DOCUMENT TEXT
-- Opening Marker --

As a new patent reform bill moves quickly on Capitol Hill, some legislators, patent lawyers and judges have warned it contains sweeping and sometimes unintended changes to the nation’s intellectual property landscape.
The 51-page legislation, called the Innovation Act, substantially expands the effort to stop patent litigation abuse by so-called “patent trolls.” The bill still contains broadly supported concepts to strengthen pleading requirements and limit costly discovery in patent infringement cases.
But some provisions delve into technicalities of the patent system and could make pharmaceutical and biotechnology patents more vulnerable to attack, or make some technology patents more difficult to enforce for larger companies such as 3M Co. or Microsoft Corp., intellectual property attorneys say.
Billions of dollars are at stake for some of the nation’s biggest companies. It could also change the playing field for small businesses and research universities, as well as judges handling the litigation.
“The scope of who is affected now reaches everybody, all patent owners, and anyone litigating in a patent suit,” said Andrew Baluch, a former legal advisor to the U.S. Patent and Trademark Office who is now special counsel to Foley & Lardner in Washington.

-- Closing Marker --

REQUIREMENT
In the article on the patent reform bill, how many pages long is the Innovation Act?

EXTRACTED RECORDS
-- Opening Marker --

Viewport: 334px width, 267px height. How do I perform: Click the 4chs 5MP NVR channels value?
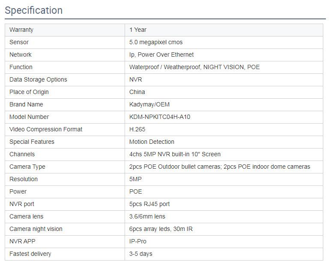point(175,155)
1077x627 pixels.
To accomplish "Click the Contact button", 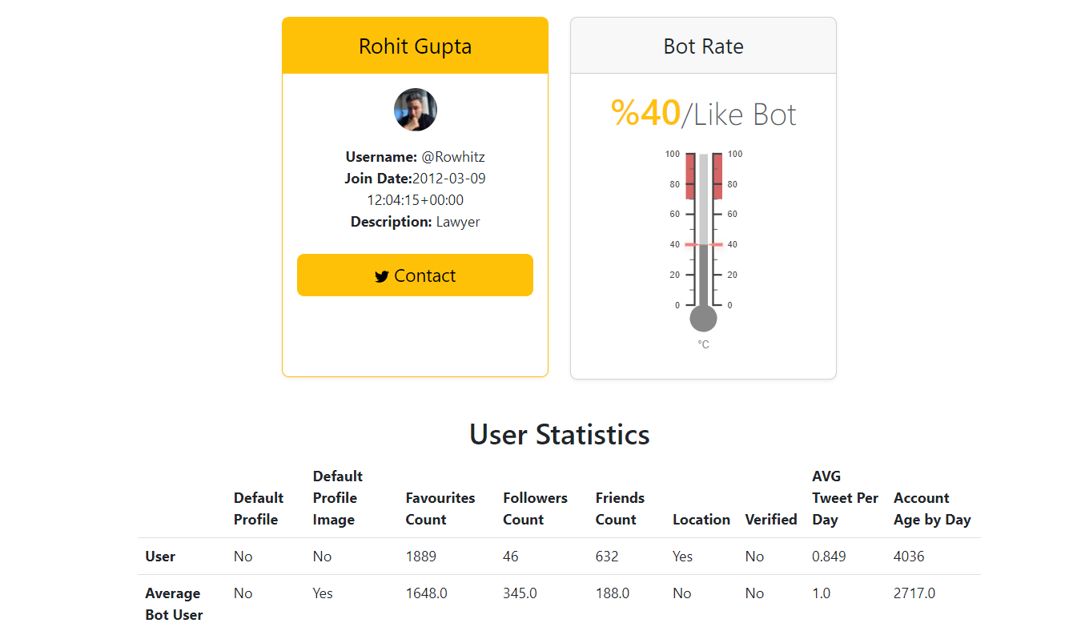I will (415, 275).
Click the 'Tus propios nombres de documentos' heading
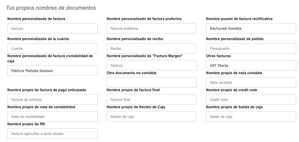 tap(51, 8)
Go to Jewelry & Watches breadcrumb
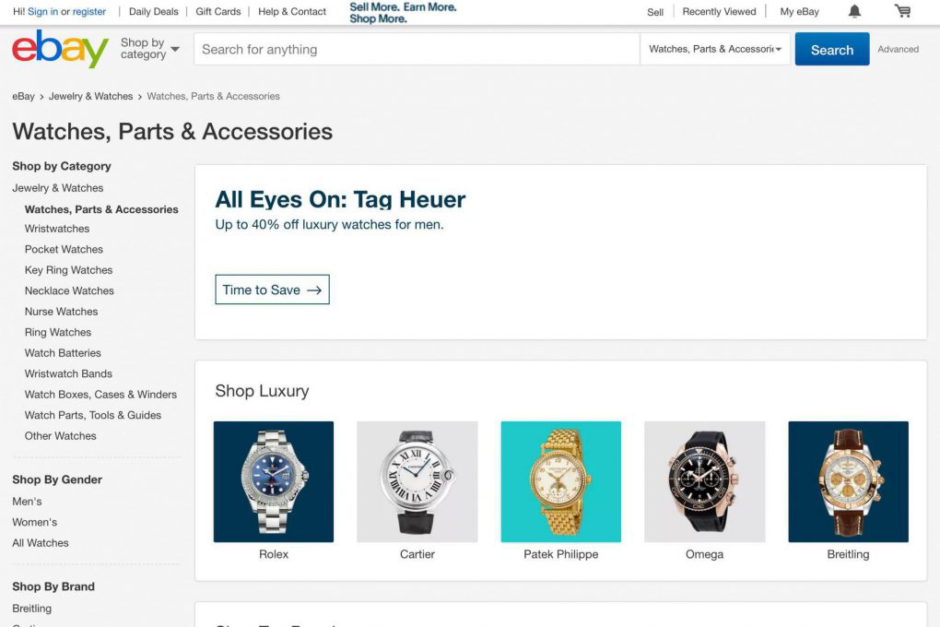The width and height of the screenshot is (940, 627). tap(90, 96)
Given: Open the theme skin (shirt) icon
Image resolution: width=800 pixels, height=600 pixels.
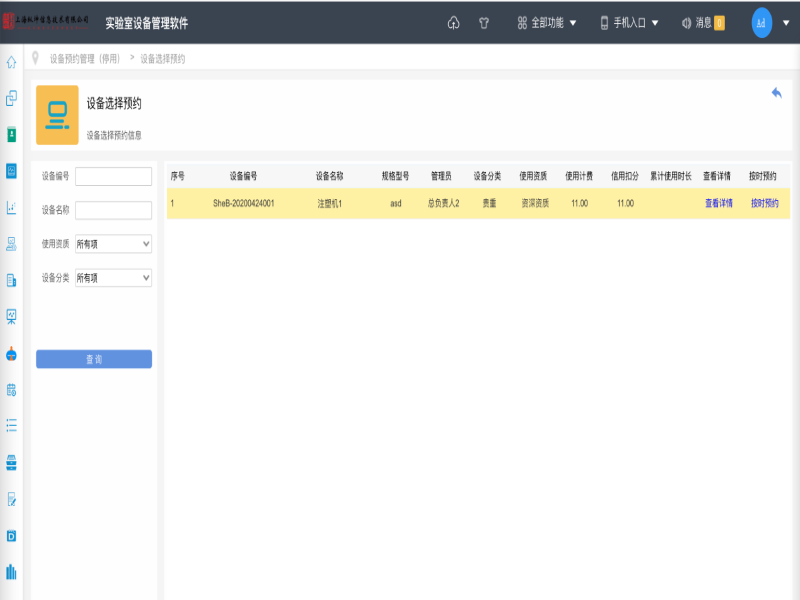Looking at the screenshot, I should tap(484, 23).
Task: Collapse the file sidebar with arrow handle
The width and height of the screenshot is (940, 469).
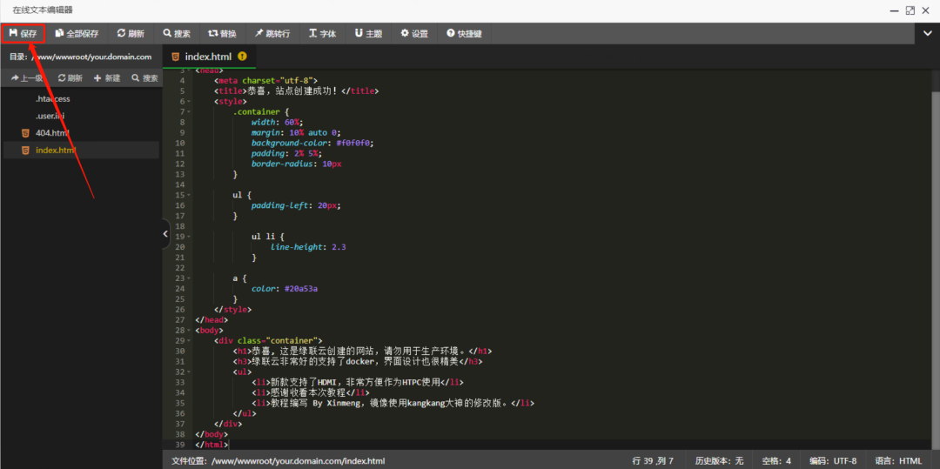Action: point(166,233)
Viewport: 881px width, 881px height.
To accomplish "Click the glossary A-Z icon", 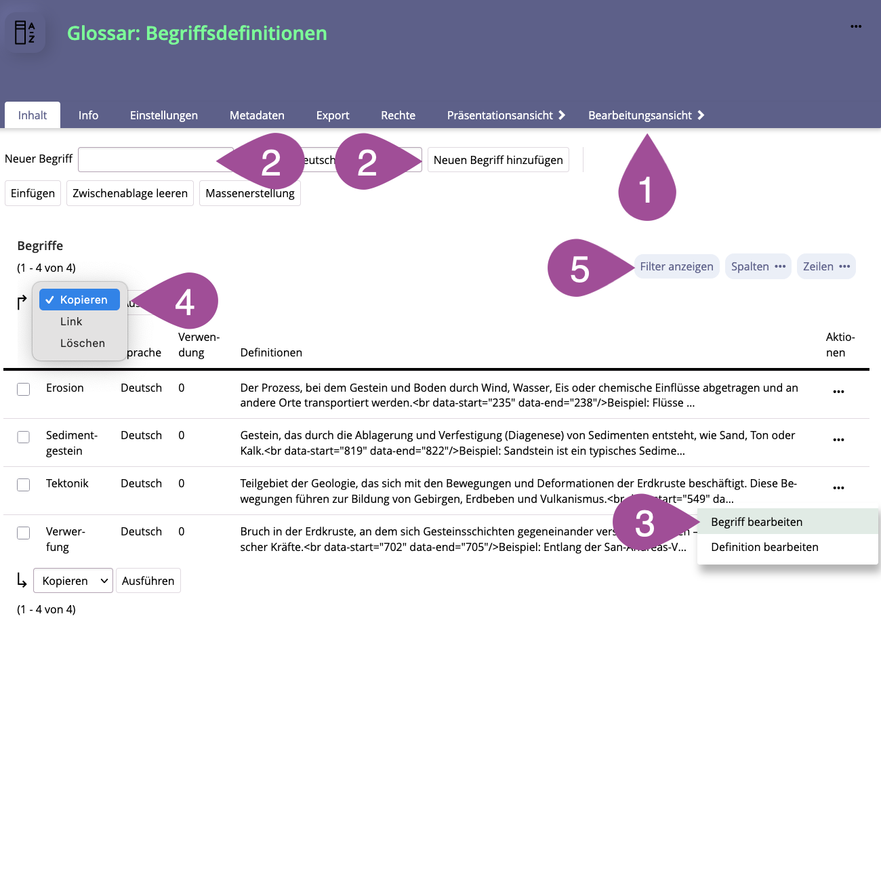I will (25, 33).
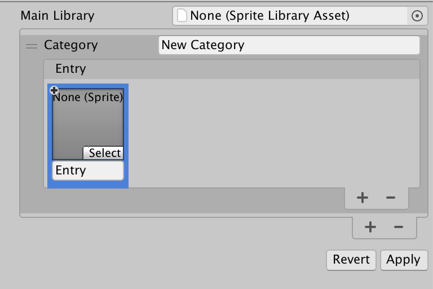Viewport: 433px width, 289px height.
Task: Click the Main Library label
Action: click(x=58, y=16)
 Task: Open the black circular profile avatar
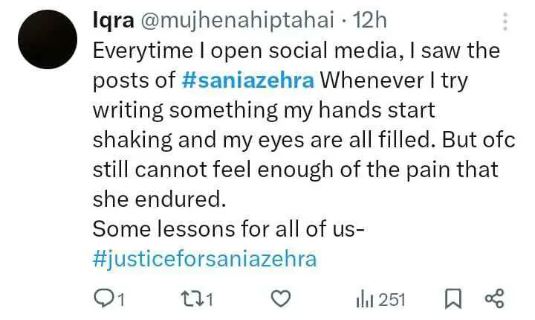[48, 39]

-- Closing Marker --

ANSWER FOR THE TASK
It is 51 pages long.